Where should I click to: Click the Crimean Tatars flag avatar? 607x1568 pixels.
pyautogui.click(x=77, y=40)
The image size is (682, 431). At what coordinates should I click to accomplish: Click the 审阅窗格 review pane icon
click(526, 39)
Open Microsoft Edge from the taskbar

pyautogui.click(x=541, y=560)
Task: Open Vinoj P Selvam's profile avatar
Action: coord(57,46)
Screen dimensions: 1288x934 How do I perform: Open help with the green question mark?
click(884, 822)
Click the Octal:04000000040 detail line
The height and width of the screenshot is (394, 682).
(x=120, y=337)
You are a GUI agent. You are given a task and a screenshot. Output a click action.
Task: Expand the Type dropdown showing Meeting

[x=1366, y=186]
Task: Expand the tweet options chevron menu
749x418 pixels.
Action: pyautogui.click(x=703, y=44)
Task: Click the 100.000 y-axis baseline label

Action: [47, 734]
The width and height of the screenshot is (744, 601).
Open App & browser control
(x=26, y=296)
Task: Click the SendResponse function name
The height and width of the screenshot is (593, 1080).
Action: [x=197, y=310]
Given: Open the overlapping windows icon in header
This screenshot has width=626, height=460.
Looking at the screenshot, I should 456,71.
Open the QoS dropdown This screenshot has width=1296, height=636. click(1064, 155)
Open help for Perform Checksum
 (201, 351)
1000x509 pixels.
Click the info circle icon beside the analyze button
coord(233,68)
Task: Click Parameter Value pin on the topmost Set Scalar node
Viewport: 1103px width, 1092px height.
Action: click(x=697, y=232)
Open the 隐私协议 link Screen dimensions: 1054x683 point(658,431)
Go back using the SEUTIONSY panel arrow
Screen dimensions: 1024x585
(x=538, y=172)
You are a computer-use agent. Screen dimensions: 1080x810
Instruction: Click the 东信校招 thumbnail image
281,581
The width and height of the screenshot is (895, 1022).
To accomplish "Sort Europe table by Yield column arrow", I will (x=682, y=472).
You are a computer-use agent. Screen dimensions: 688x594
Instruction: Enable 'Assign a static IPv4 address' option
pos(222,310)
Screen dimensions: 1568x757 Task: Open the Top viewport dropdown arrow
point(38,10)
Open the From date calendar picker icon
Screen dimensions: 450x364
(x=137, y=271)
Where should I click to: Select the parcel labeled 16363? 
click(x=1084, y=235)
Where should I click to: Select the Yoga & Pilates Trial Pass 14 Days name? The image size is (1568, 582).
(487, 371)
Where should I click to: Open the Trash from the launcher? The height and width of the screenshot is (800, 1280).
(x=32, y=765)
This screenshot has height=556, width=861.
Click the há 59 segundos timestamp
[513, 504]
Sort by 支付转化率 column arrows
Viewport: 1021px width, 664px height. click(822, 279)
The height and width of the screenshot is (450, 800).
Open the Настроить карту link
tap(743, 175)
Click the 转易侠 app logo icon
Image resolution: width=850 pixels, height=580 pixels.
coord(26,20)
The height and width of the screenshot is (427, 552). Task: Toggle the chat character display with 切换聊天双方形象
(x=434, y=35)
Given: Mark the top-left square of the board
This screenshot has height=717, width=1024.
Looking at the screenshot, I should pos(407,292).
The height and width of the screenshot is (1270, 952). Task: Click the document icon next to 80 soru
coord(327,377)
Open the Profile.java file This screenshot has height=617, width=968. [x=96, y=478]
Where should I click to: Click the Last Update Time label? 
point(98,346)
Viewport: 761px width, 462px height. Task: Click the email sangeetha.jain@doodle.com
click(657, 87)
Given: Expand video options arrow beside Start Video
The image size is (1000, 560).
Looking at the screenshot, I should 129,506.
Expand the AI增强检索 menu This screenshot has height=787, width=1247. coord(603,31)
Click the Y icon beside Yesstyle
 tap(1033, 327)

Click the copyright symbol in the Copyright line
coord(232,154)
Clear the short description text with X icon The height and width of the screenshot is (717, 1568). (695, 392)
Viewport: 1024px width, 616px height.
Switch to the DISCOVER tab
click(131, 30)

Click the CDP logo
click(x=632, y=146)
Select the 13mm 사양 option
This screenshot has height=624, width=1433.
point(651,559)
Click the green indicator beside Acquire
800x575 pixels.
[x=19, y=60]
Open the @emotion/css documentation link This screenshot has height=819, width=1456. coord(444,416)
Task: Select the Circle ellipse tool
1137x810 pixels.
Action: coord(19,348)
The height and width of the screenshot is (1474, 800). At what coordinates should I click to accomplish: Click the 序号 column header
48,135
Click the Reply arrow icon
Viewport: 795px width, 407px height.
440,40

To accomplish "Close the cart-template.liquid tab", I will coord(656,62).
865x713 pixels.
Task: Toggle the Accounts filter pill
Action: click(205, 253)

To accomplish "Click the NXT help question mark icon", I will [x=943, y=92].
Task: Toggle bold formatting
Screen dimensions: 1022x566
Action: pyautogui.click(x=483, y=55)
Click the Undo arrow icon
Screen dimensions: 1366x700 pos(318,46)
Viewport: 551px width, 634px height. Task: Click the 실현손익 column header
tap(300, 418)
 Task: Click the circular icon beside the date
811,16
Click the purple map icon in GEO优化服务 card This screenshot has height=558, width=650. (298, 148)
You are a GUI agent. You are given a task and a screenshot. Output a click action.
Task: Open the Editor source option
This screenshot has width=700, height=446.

# # # # # # #

_YOUR OBJECTIVE_.
All of the entries must be quoted exactly; please include each one.

_SOLUTION FOR THIS TASK_.
Where should I click to: Click the Crimean Tatars flag avatar? 607x1568 pixels.
pyautogui.click(x=77, y=40)
The image size is (682, 431). At what coordinates should I click to accomplish: Click the 审阅窗格 review pane icon
click(526, 39)
Open Microsoft Edge from the taskbar

pyautogui.click(x=541, y=560)
Task: Open Vinoj P Selvam's profile avatar
Action: coord(57,46)
Screen dimensions: 1288x934 How do I perform: Open help with the green question mark?
click(884, 822)
Click the Octal:04000000040 detail line
The height and width of the screenshot is (394, 682).
(x=120, y=337)
You are a GUI agent. You are given a task and a screenshot. Output a click action.
Task: Expand the Type dropdown showing Meeting

[x=1366, y=186]
Task: Expand the tweet options chevron menu
749x418 pixels.
Action: pyautogui.click(x=703, y=44)
Task: Click the 100.000 y-axis baseline label

Action: [47, 734]
The width and height of the screenshot is (744, 601).
Open App & browser control
(x=26, y=296)
Task: Click the SendResponse function name
The height and width of the screenshot is (593, 1080).
Action: [x=197, y=310]
Given: Open the overlapping windows icon in header
This screenshot has width=626, height=460.
Looking at the screenshot, I should 456,71.
Open the QoS dropdown This screenshot has width=1296, height=636. click(1064, 155)
Open help for Perform Checksum
 (201, 351)
1000x509 pixels.
Click the info circle icon beside the analyze button
coord(233,68)
Task: Click Parameter Value pin on the topmost Set Scalar node
Viewport: 1103px width, 1092px height.
Action: click(x=697, y=232)
Open the 隐私协议 link Screen dimensions: 1054x683 point(658,431)
Go back using the SEUTIONSY panel arrow
Screen dimensions: 1024x585
(x=538, y=172)
You are a computer-use agent. Screen dimensions: 1080x810
Instruction: Click the 东信校招 thumbnail image
281,581
The width and height of the screenshot is (895, 1022).
To accomplish "Sort Europe table by Yield column arrow", I will (x=682, y=472).
You are a computer-use agent. Screen dimensions: 688x594
Instruction: Enable 'Assign a static IPv4 address' option
pos(222,310)
Screen dimensions: 1568x757 Task: Open the Top viewport dropdown arrow
point(38,10)
Open the From date calendar picker icon
Screen dimensions: 450x364
(x=137, y=271)
Where should I click to: Select the parcel labeled 16363? 
click(x=1084, y=235)
Where should I click to: Select the Yoga & Pilates Trial Pass 14 Days name? The image size is (1568, 582).
(487, 371)
Where should I click to: Open the Trash from the launcher? The height and width of the screenshot is (800, 1280).
(x=32, y=765)
This screenshot has height=556, width=861.
Click the há 59 segundos timestamp
[513, 504]
Sort by 支付转化率 column arrows
Viewport: 1021px width, 664px height. click(822, 279)
The height and width of the screenshot is (450, 800).
Open the Настроить карту link
tap(743, 175)
Click the 转易侠 app logo icon
Image resolution: width=850 pixels, height=580 pixels.
coord(26,20)
The height and width of the screenshot is (427, 552). Task: Toggle the chat character display with 切换聊天双方形象
(x=434, y=35)
Given: Mark the top-left square of the board
This screenshot has height=717, width=1024.
Looking at the screenshot, I should pos(407,292).
The height and width of the screenshot is (1270, 952). Task: Click the document icon next to 80 soru
coord(327,377)
Open the Profile.java file This screenshot has height=617, width=968. [x=96, y=478]
Where should I click to: Click the Last Update Time label? 
point(98,346)
Viewport: 761px width, 462px height. Task: Click the email sangeetha.jain@doodle.com
click(657, 87)
Given: Expand video options arrow beside Start Video
The image size is (1000, 560).
Looking at the screenshot, I should 129,506.
Expand the AI增强检索 menu This screenshot has height=787, width=1247. coord(603,31)
Click the Y icon beside Yesstyle
 tap(1033, 327)

Click the copyright symbol in the Copyright line
coord(232,154)
Clear the short description text with X icon The height and width of the screenshot is (717, 1568). (695, 392)
Viewport: 1024px width, 616px height.
Switch to the DISCOVER tab
click(131, 30)

Click the CDP logo
click(x=632, y=146)
Select the 13mm 사양 option
This screenshot has height=624, width=1433.
point(651,559)
Click the green indicator beside Acquire
800x575 pixels.
[x=19, y=60]
Open the @emotion/css documentation link This screenshot has height=819, width=1456. coord(444,416)
Task: Select the Circle ellipse tool
1137x810 pixels.
Action: coord(19,348)
The height and width of the screenshot is (1474, 800). At what coordinates should I click to accomplish: Click the 序号 column header
48,135
Click the Reply arrow icon
Viewport: 795px width, 407px height.
440,40

To accomplish "Close the cart-template.liquid tab", I will coord(656,62).
865x713 pixels.
Task: Toggle the Accounts filter pill
Action: click(205, 253)

To accomplish "Click the NXT help question mark icon", I will [x=943, y=92].
Task: Toggle bold formatting
Screen dimensions: 1022x566
Action: pyautogui.click(x=483, y=55)
Click the Undo arrow icon
Screen dimensions: 1366x700 pos(318,46)
Viewport: 551px width, 634px height. Task: Click the 실현손익 column header
tap(300, 418)
 Task: Click the circular icon beside the date
811,16
Click the purple map icon in GEO优化服务 card This screenshot has height=558, width=650. (298, 148)
You are a GUI agent. You are given a task and a screenshot. Output a click action.
Task: Open the Editor source option
This screenshot has width=700, height=446.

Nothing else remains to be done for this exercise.